Es ist nichts, Amadeo, hauchte sie mühsam, die Hand aufs Herz gepreßt. Ich fühle keinen Schmerz, ängstige dich nicht. Bist du mir böse, daß ich fortging, ohne dich zu wecken? Ich sah dich so sanft schlafen, und ich dachte auch, es hätte keine Gefahr. Woher sie es nur wissen, daß du zurückgekehrt bist? Ach ja, ich vergaß dir zu erzählen, daß Richino gestern mittag plötzlich sagte, auf französisch, damit es niemand als ich verstehen sollte: Glauben Sie an Gespenster, Madame? Wenn es welche gibt, so mögen sie spuken, soviel sie wollen. Aber wenn Lebende sich einfallen lassen, revenants zu spielen, bei meiner Ehre, so will ich dafür sorgen, sie zu wirklichen Schatten zu machen! —Ich dachte, es sei nur so geredet. Ach, Amadeo, nun kann ich freilich nicht reisen, nun mußt du allein fort, noch in dieser Stunde. —Die zwei, die draußen lauerten, haben freilich gedacht, du kämst vorbei. Sie riefen mich an, als ich kaum zehn Schritte vom Gitter fort war. Meinen Namen sollt' ich nennen. Als ich schwieg, taten sie, was man sie geheißen hatte. Aber es ist nicht gelungen; sieh, ich kann noch gehen und sogar sprechen. Laß mich hier ohne Sorge, ich werde gewiß nicht sterben, wenn ich weiß, daß du in Sicherheit bist. Und dann—ich komme dir nach, sobald ich geheilt bin. Geh, mein geliebter Mann—eh' es Tag wird—deine Hand—deinen Mund-Da versagte ihr die Stimme, die Knie brachen ein, wir trugen sie bewußtlos in den Saal und legten sie auf das niedere Ruhebett. Als wir den Mantel zurückschlugen und das Röckchen öffneten, überströmte das Blut unsere Hände. Ich beugte mich über sie, da atmete sie mit einem heftigen Stöhnen auf und sah mich noch einmal an, und sank dann zurück—und war stumm für immer.
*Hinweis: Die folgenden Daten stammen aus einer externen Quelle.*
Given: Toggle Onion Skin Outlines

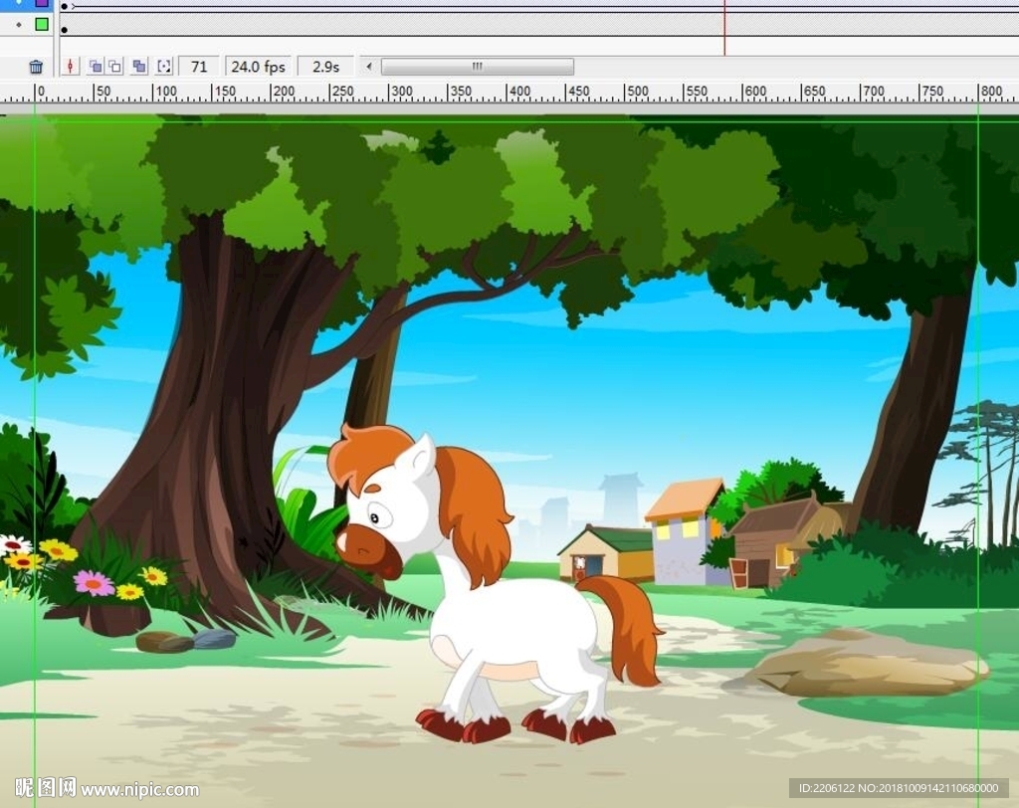Looking at the screenshot, I should point(114,67).
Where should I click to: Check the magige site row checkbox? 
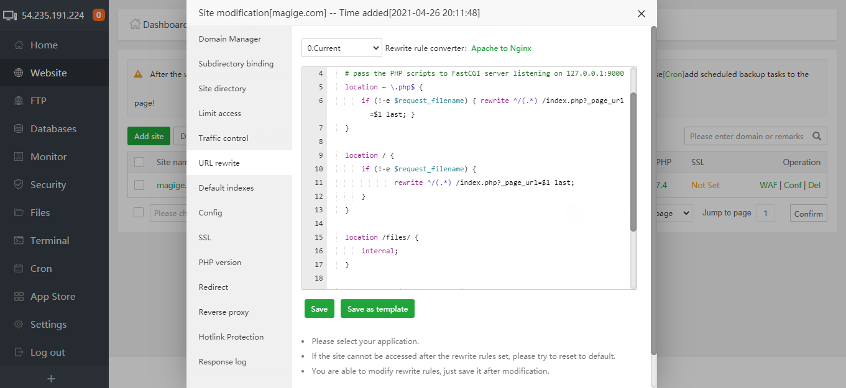(139, 185)

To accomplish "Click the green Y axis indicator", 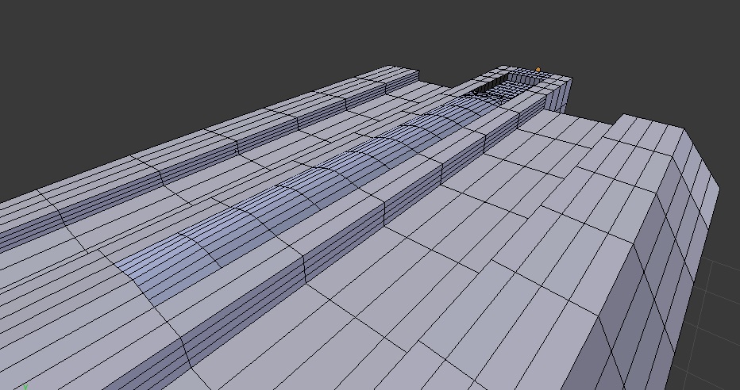I will [x=25, y=386].
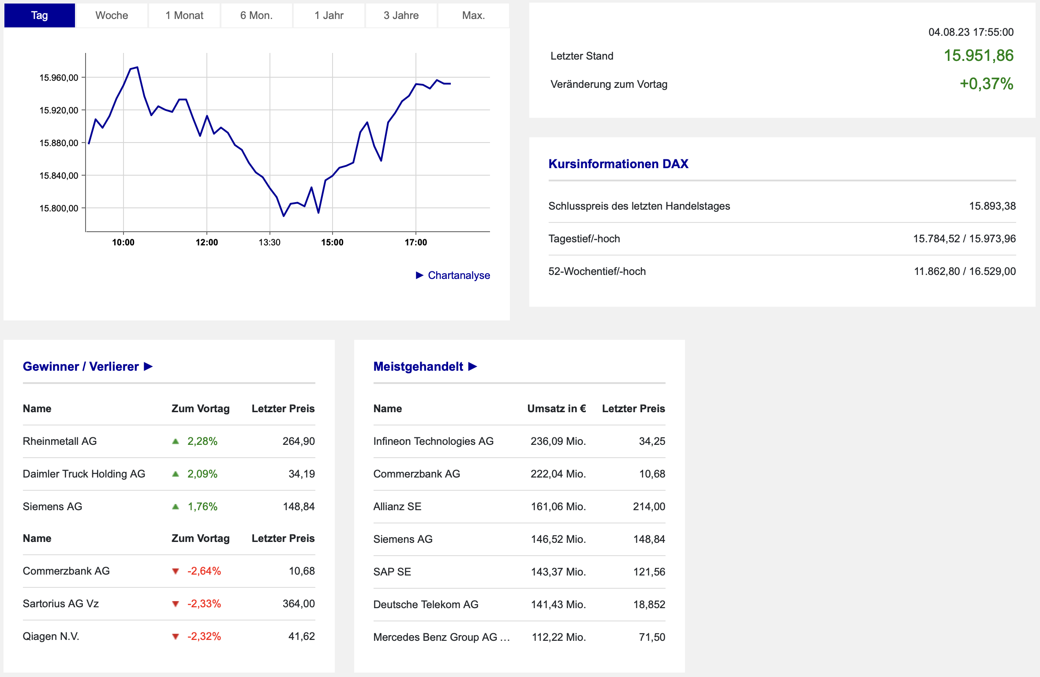Click green up arrow for Siemens 1,76%

coord(176,507)
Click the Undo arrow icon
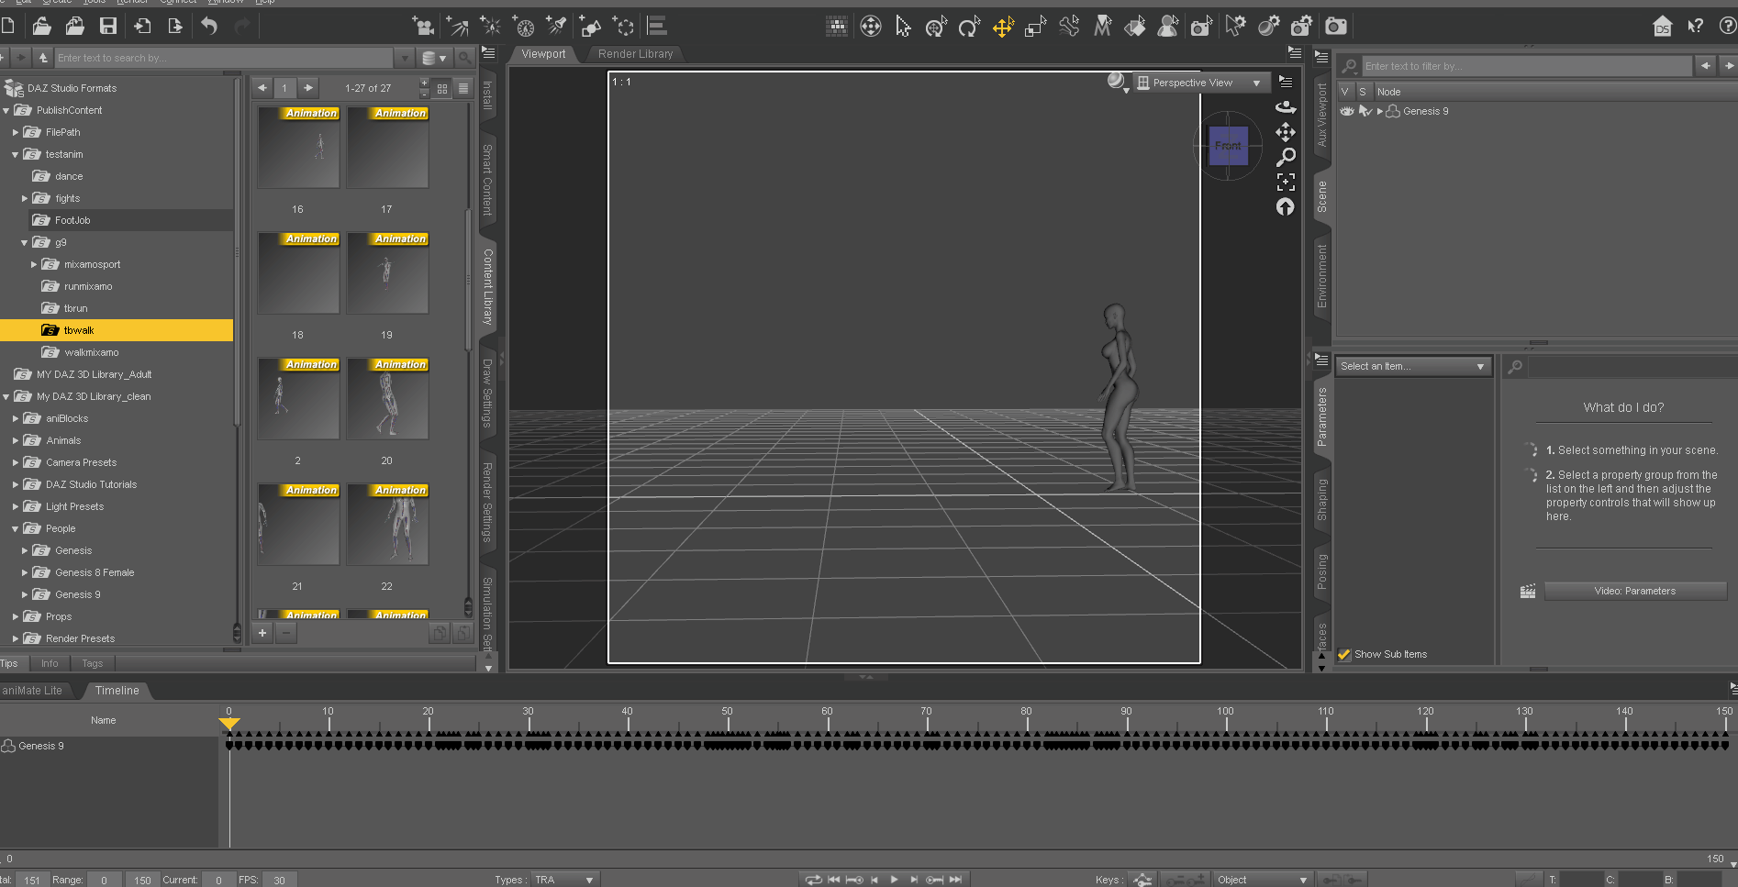1738x887 pixels. pos(209,27)
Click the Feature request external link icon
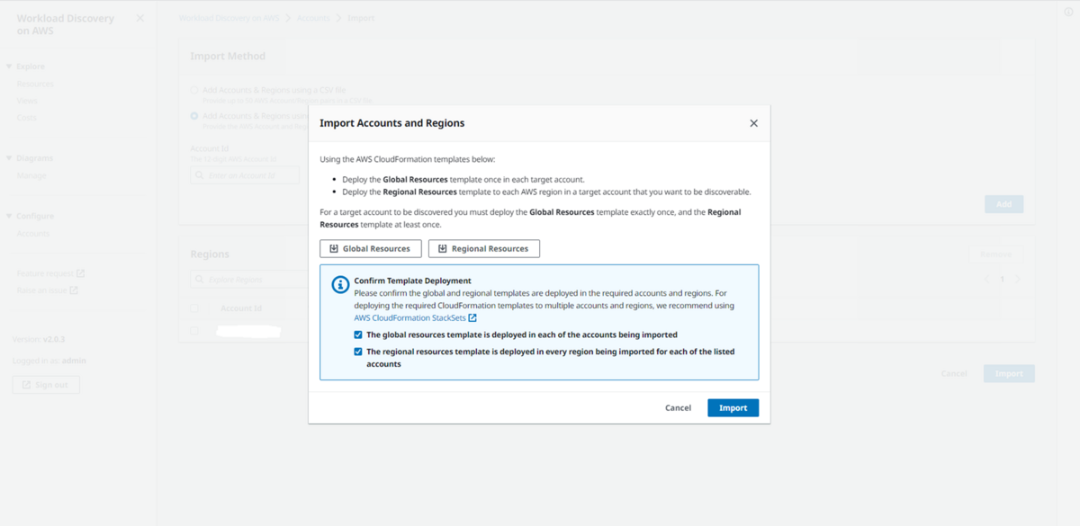 coord(80,273)
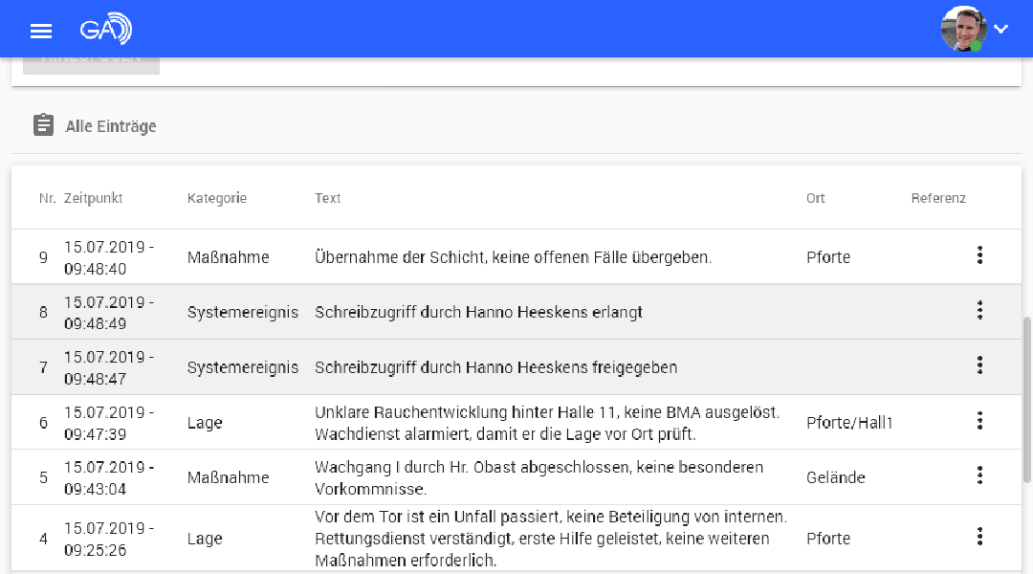Click the user profile picture

point(963,29)
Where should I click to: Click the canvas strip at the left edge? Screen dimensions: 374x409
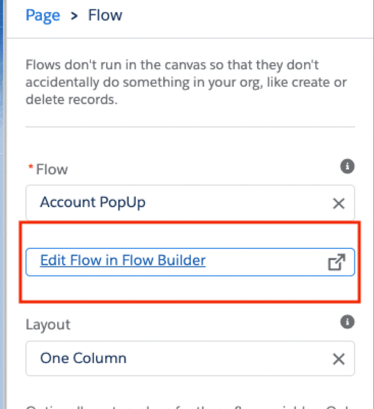(x=3, y=196)
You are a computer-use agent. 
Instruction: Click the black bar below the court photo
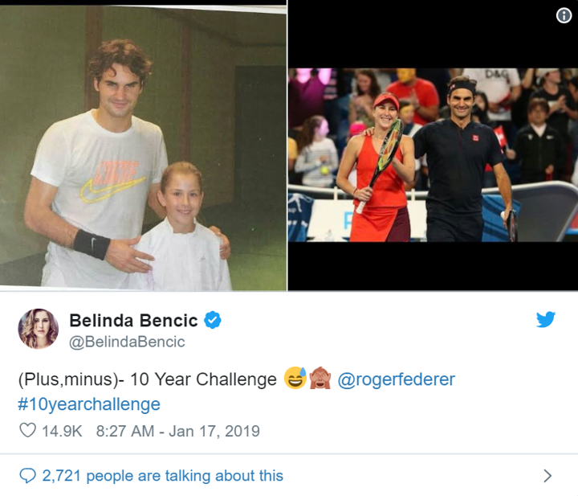[x=433, y=265]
Von diesem Morgen will ich schweigen.
Als die Sonne durch die Glastür hereinschien, lag ich noch auf der Erde vor ihrem Ruhebett und starrte in ihr blasses Gesicht. Der Alte kauerte in einem Winkel und schluchzte still in sich hinein, da hörten wir draußen ihren Namen rufen, und die Nina kam hereingerannt und fiel mit einem Schrei über die Tote und gebärdete sich, wie wenn sie selbst zu Tode getroffen wäre. Dann, im heftigsten Krampf ihres Jammers, faßte sie sich gewaltsam und wandte sich zu mir. Ihr müßt fort! sagte sie. Ich bin nur herausgeeilt, sie und Euch zu warnen, denn eben ist Richino in ihr Schlafzimmer gedrungen und hat sie gesucht, jetzt weiß ich warum: um ihr zu sagen, daß ihr Geliebter nicht mehr lebe. Denn daß es so kommen würde, hat er wohl nicht gedacht. Wie er sie nicht fand, ist er totenblaß geworden und wieder gegangen. Aber glaubt mir, er wird sie auch hier suchen, und wenn er die gräßliche Spur draußen findet—horch! da kommen Schritte. Er ist es! Flieht, oder Ihr seid des Todes!
Ich antwortete ihr nicht. Ich stand auf und blieb neben meinem toten
Weibe stehen. Da öffnete sich die Tür und er trat ein.